+++ Input rows

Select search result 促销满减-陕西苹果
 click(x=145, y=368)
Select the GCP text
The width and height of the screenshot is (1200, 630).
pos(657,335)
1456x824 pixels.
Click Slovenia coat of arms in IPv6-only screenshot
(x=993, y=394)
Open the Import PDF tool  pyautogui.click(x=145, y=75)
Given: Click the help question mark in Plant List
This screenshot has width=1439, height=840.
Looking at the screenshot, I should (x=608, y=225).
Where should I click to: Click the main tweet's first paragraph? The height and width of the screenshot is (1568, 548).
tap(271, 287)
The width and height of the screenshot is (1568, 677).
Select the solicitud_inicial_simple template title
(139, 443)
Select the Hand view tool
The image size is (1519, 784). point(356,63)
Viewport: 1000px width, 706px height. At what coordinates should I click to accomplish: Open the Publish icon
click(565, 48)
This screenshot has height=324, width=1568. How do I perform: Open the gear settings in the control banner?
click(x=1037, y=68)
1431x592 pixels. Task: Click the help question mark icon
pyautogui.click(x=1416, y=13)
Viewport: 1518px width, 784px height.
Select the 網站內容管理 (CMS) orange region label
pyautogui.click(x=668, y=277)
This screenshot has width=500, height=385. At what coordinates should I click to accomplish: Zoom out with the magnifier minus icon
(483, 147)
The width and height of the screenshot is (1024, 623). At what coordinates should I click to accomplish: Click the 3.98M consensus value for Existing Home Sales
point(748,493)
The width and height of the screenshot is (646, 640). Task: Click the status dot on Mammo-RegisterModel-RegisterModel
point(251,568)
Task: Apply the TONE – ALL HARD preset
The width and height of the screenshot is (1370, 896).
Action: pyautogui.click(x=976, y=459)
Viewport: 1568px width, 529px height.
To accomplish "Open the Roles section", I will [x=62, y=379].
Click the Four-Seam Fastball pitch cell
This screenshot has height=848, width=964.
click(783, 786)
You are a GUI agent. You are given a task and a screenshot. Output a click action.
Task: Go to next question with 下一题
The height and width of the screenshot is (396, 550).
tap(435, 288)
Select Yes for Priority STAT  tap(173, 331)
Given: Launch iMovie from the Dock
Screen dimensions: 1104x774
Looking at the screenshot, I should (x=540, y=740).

++++++

## Task to complete
Return the whole listing above word for word, every line in its original order and with nothing changed.

## Result of this exercise
Select search result 促销满减-陕西苹果
 click(x=145, y=368)
Select the GCP text
The width and height of the screenshot is (1200, 630).
pos(657,335)
1456x824 pixels.
Click Slovenia coat of arms in IPv6-only screenshot
(x=993, y=394)
Open the Import PDF tool  pyautogui.click(x=145, y=75)
Given: Click the help question mark in Plant List
This screenshot has width=1439, height=840.
Looking at the screenshot, I should (x=608, y=225).
Where should I click to: Click the main tweet's first paragraph? The height and width of the screenshot is (1568, 548).
tap(271, 287)
The width and height of the screenshot is (1568, 677).
Select the solicitud_inicial_simple template title
(139, 443)
Select the Hand view tool
The image size is (1519, 784). point(356,63)
Viewport: 1000px width, 706px height. At what coordinates should I click to accomplish: Open the Publish icon
click(565, 48)
This screenshot has height=324, width=1568. How do I perform: Open the gear settings in the control banner?
click(x=1037, y=68)
1431x592 pixels. Task: Click the help question mark icon
pyautogui.click(x=1416, y=13)
Viewport: 1518px width, 784px height.
Select the 網站內容管理 (CMS) orange region label
pyautogui.click(x=668, y=277)
This screenshot has width=500, height=385. At what coordinates should I click to accomplish: Zoom out with the magnifier minus icon
(483, 147)
The width and height of the screenshot is (1024, 623). At what coordinates should I click to accomplish: Click the 3.98M consensus value for Existing Home Sales
point(748,493)
The width and height of the screenshot is (646, 640). Task: Click the status dot on Mammo-RegisterModel-RegisterModel
point(251,568)
Task: Apply the TONE – ALL HARD preset
The width and height of the screenshot is (1370, 896).
Action: pyautogui.click(x=976, y=459)
Viewport: 1568px width, 529px height.
To accomplish "Open the Roles section", I will [x=62, y=379].
Click the Four-Seam Fastball pitch cell
This screenshot has height=848, width=964.
click(783, 786)
You are a GUI agent. You are given a task and a screenshot. Output a click action.
Task: Go to next question with 下一题
The height and width of the screenshot is (396, 550).
tap(435, 288)
Select Yes for Priority STAT  tap(173, 331)
Given: Launch iMovie from the Dock
Screen dimensions: 1104x774
Looking at the screenshot, I should (x=540, y=740).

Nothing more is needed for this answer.